2. **Google Cloud SDK (`gcloud`):** Installed and authenticated.
* [Install Guide](https://cloud.google.com/sdk/docs/install)
* Login: `gcloud auth login`
* Set your project: `gcloud config set project YOUR_GOOGLE_CLOUD_PROJECT` (Replace `YOUR_GOOGLE_CLOUD_PROJECT`)
3. **Enabled APIs:** Ensure the following APIs are enabled in your project:
* Cloud Build API (`cloudbuild.googleapis.com`)
* Cloud Run API (`run.googleapis.com`)
* Secret Manager API (`secretmanager.googleapis.com`)
* IAM API (`iam.googleapis.com`)
* Container Registry API (`containerregistry.googleapis.com`) or Artifact Registry API (`artifactregistry.googleapis.com`)
* (Optional) Vertex AI API (`aiplatform.googleapis.com`) - If using the Vertex AI endpoint.
* (Optional) Cloud Functions API (`cloudfunctions.googleapis.com`) - For deploying tools.

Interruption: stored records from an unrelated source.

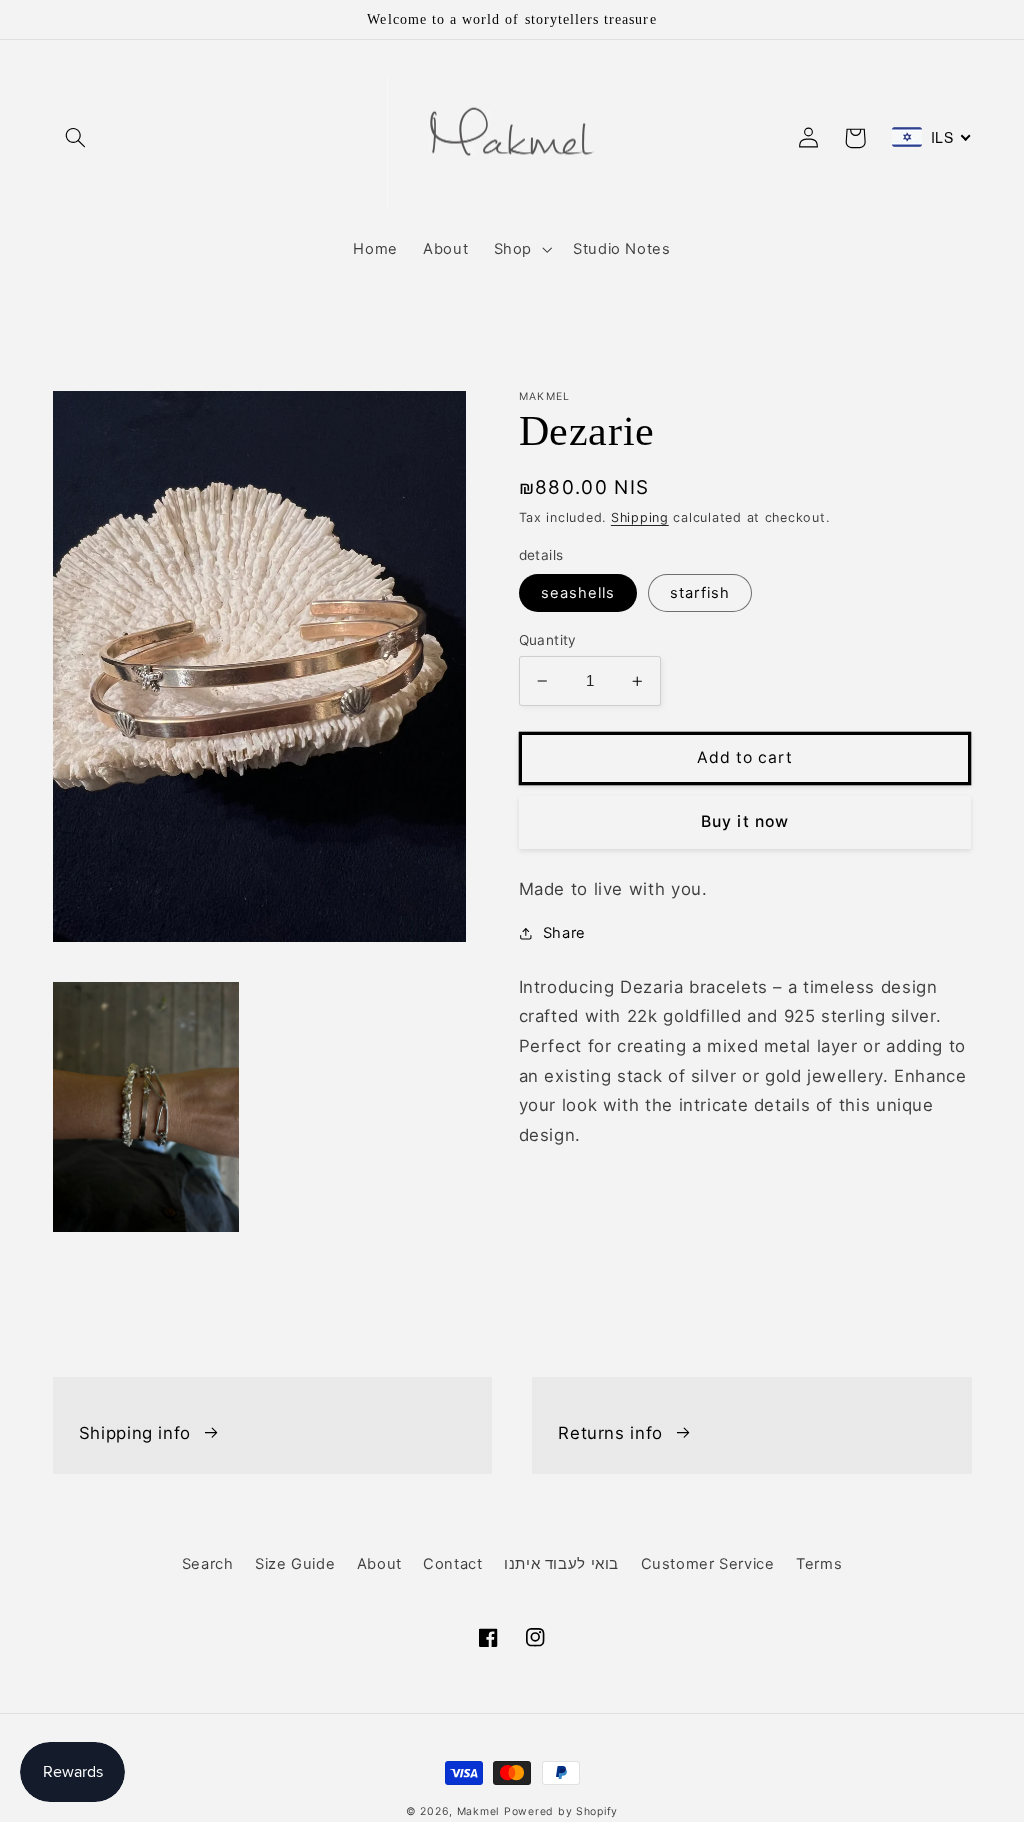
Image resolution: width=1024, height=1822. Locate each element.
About (379, 1564)
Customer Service (708, 1564)
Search (208, 1564)
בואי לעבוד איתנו (561, 1564)
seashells (578, 593)
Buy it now (745, 821)
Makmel (478, 1811)
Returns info (610, 1433)
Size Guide (295, 1564)
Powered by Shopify (561, 1811)
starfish (700, 593)
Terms (819, 1564)
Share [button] (564, 933)
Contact (452, 1564)
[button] (76, 138)
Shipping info (135, 1433)
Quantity (548, 640)
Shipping (640, 517)
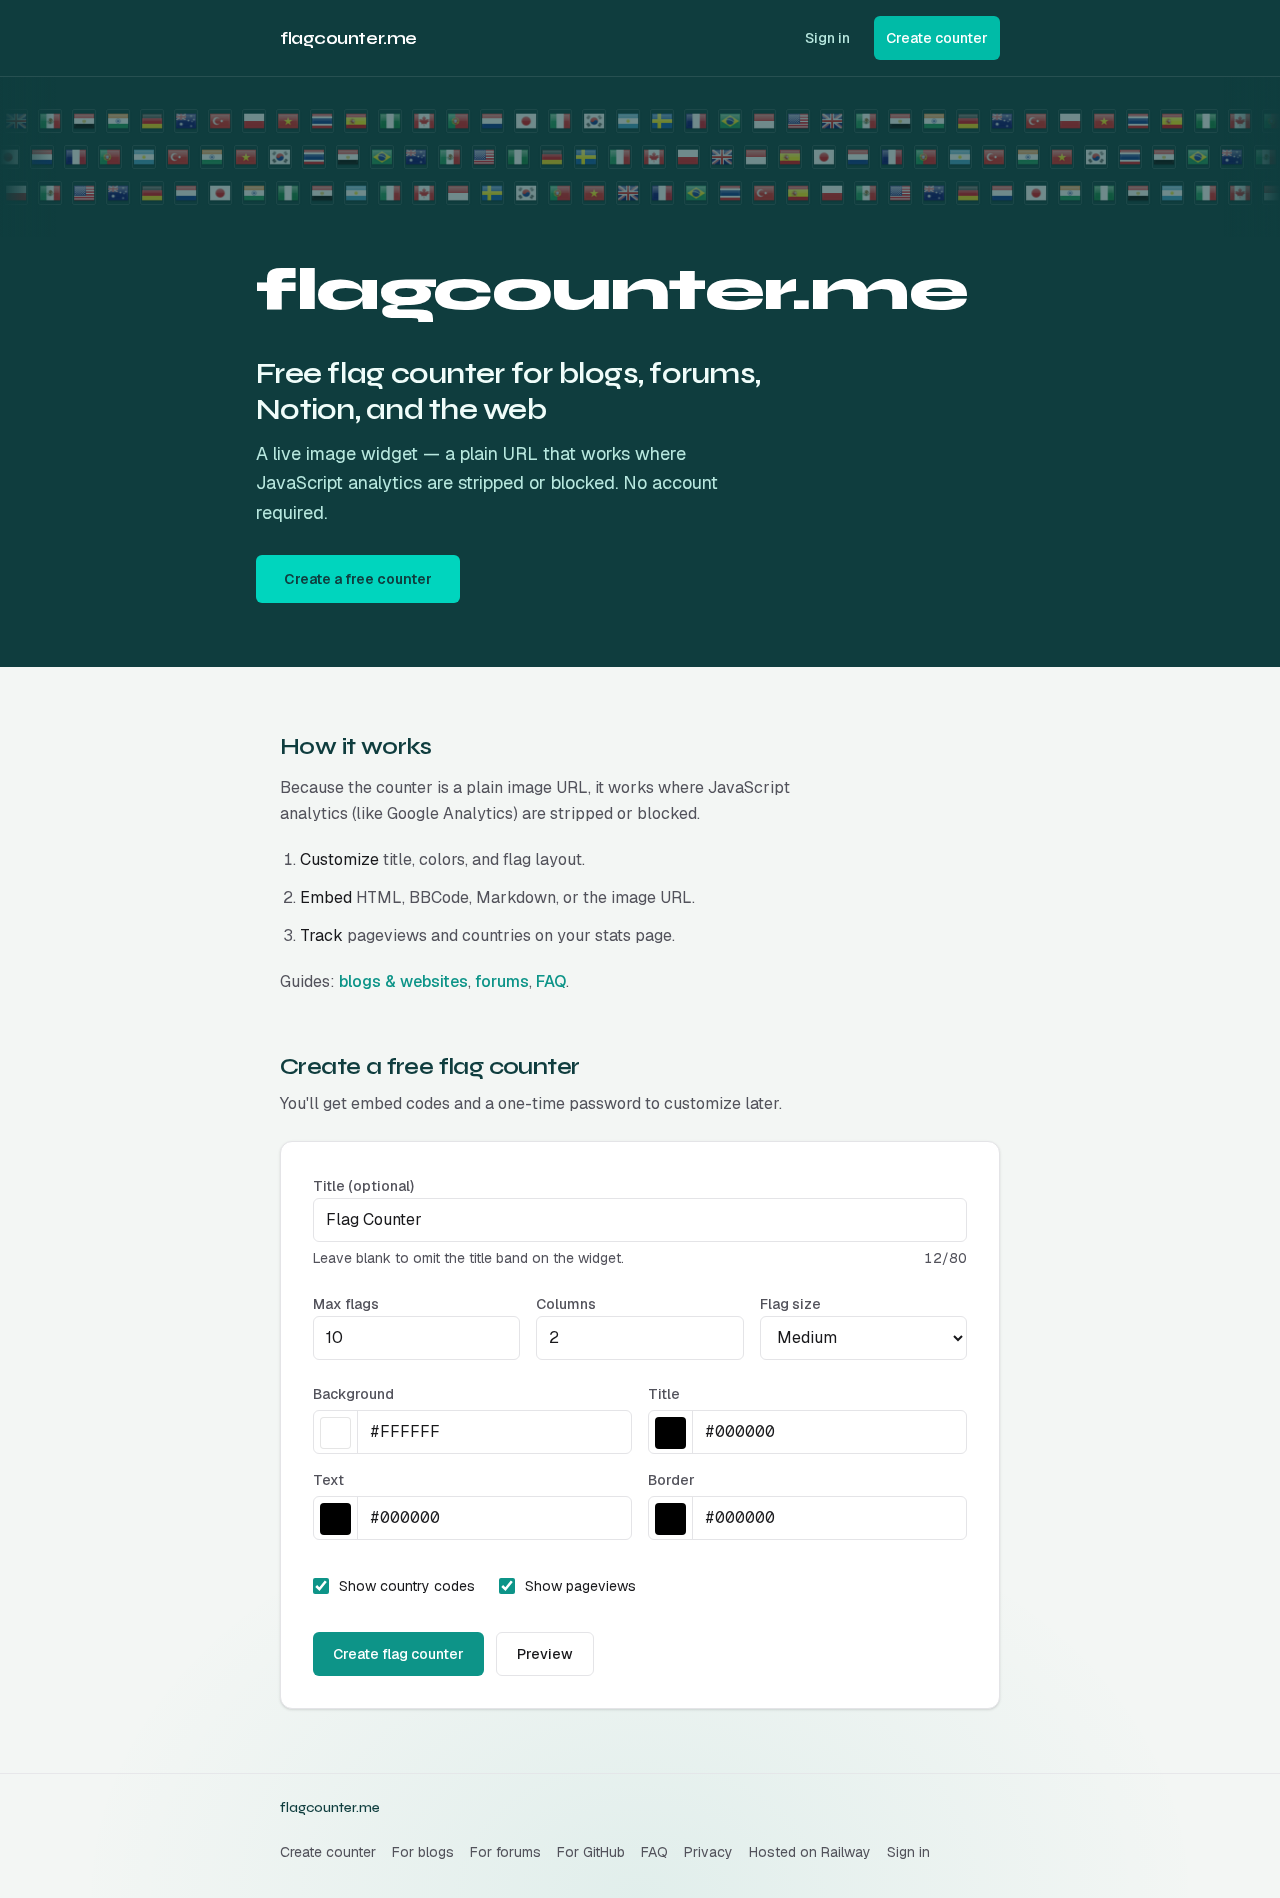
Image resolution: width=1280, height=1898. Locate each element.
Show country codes (407, 1586)
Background (353, 1394)
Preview (545, 1654)
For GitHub (591, 1852)
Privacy (708, 1852)
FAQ (551, 981)
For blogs (423, 1852)
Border (671, 1480)
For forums (505, 1852)
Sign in (827, 38)
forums (502, 981)
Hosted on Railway (810, 1852)
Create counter (328, 1852)
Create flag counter (398, 1654)
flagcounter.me (348, 38)
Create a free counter (358, 579)
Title (664, 1394)
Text (328, 1480)
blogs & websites (403, 981)
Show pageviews (580, 1586)
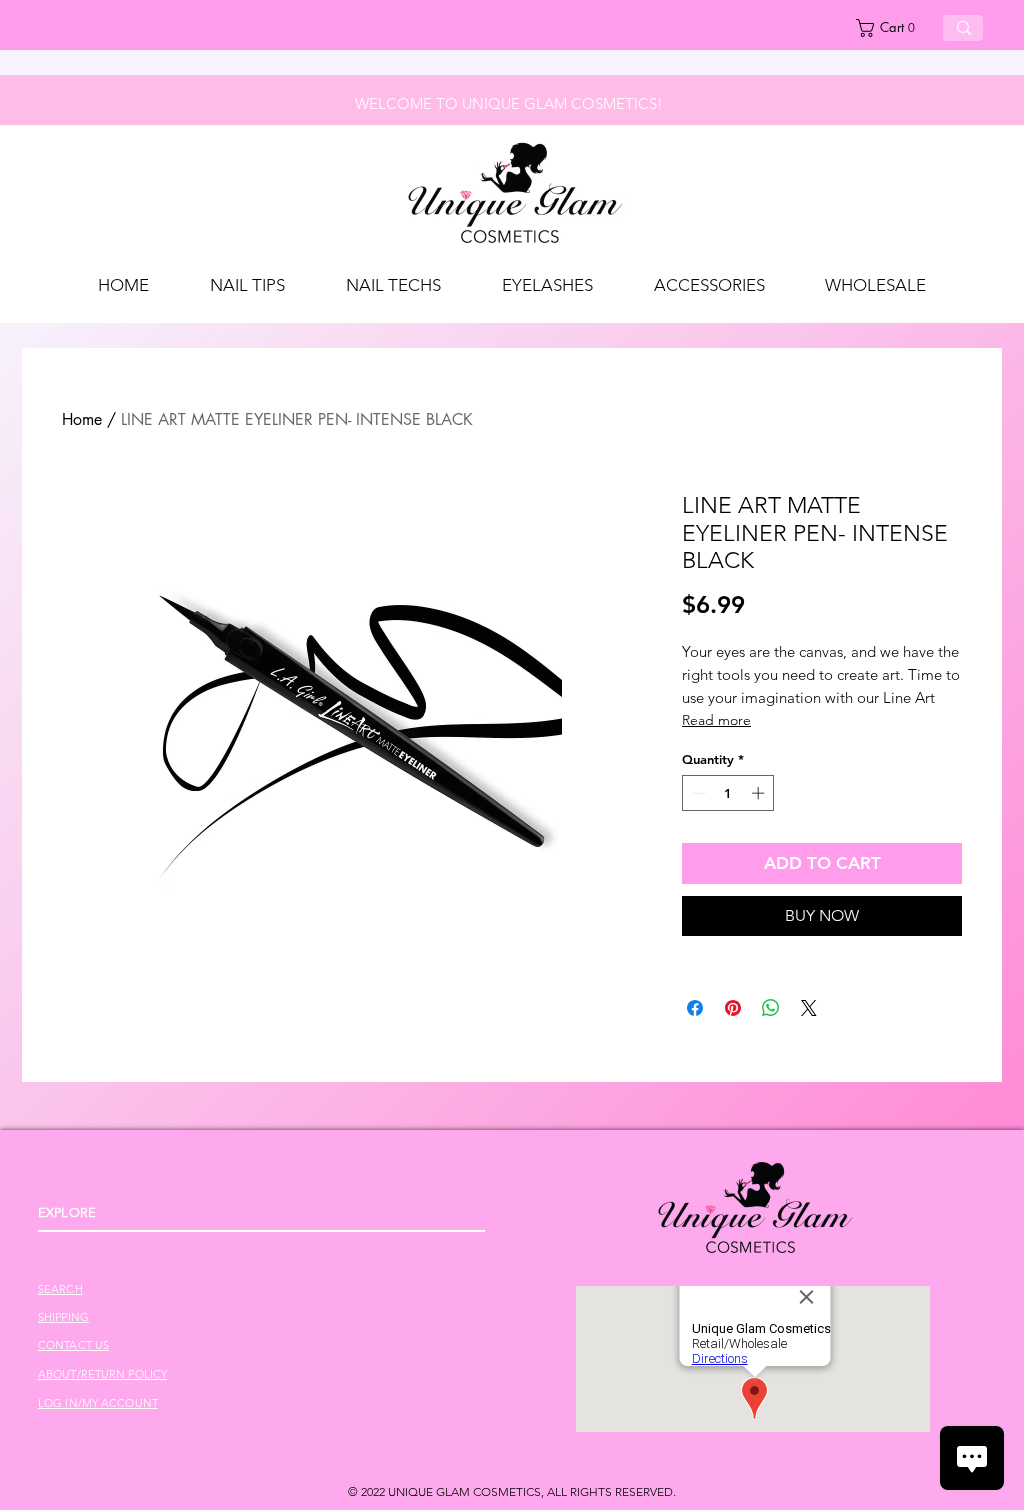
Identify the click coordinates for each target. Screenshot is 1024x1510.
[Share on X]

* (Optional) Google Calendar API (`calendar-json.googleapis.com`) - For the calendar tool function.
```bash
gcloud services enable run.googleapis.com cloudbuild.googleapis.com secretmanager.googleapis.com iam.googleapis.com containerregistry.googleapis.com aiplatform.googleapis.com cloudfunctions.googleapis.com calendar-json.googleapis.com
```
4. **Deployed Cloud Functions:** The backend server relies on Cloud Functions for tool integration (weather, calendar).
* Deploy these functions first by following the **[Cloud Functions Setup Guide](../cloud-functions/README.md)**.
* You do *not* need the function URLs in an `.env` file for Cloud Run deployment if you configure them via Secret Manager or pass them during backend deployment (though storing them in secrets is common).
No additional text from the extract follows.